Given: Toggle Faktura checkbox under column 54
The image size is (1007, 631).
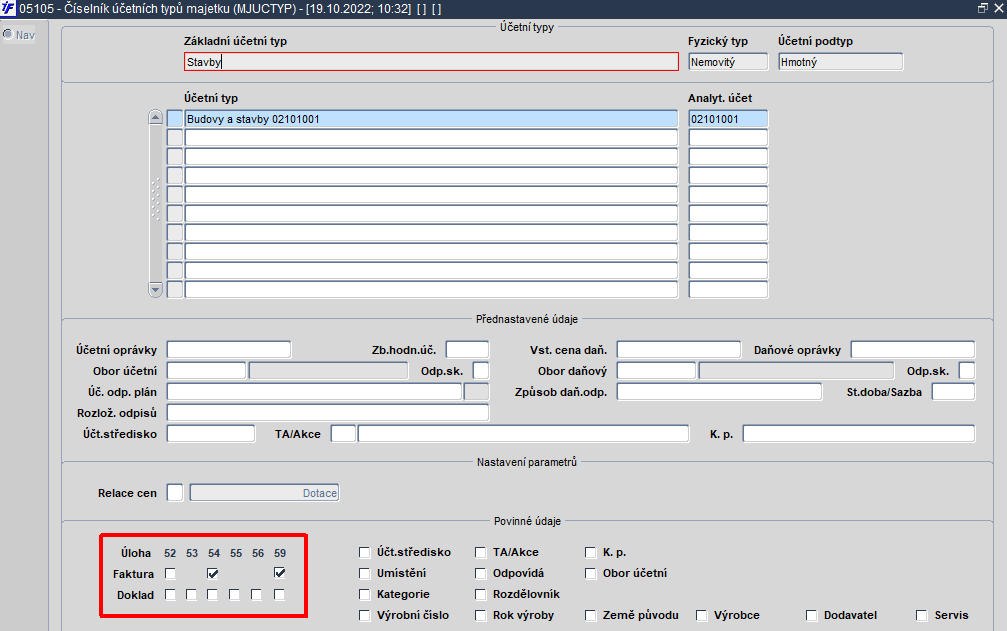Looking at the screenshot, I should 213,573.
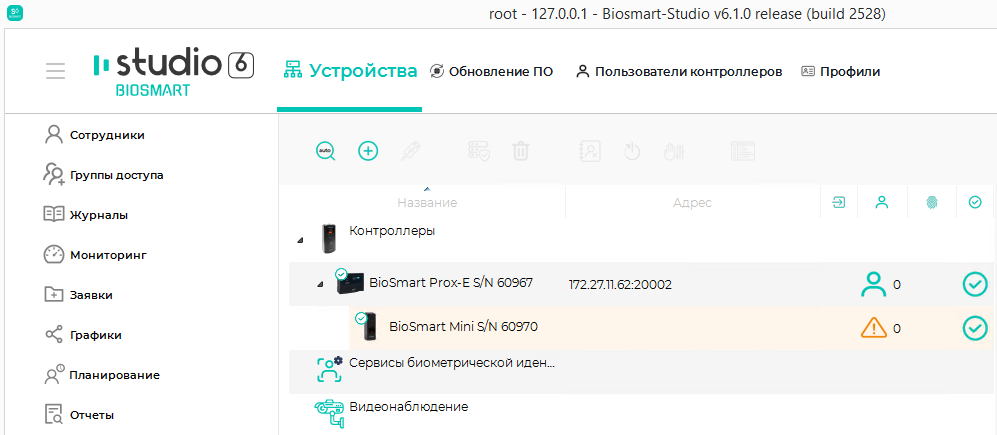Toggle the status checkmark for BioSmart Prox-E
The height and width of the screenshot is (435, 997).
tap(975, 284)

::::::

What the task requires :: Copy all of the entries above verbatim, line for line, omitting the pictures.

Full output ::
Given: Toggle Faktura checkbox under column 54
The image size is (1007, 631).
Looking at the screenshot, I should 213,573.
Toggle the status checkmark for BioSmart Prox-E
The height and width of the screenshot is (435, 997).
tap(975, 284)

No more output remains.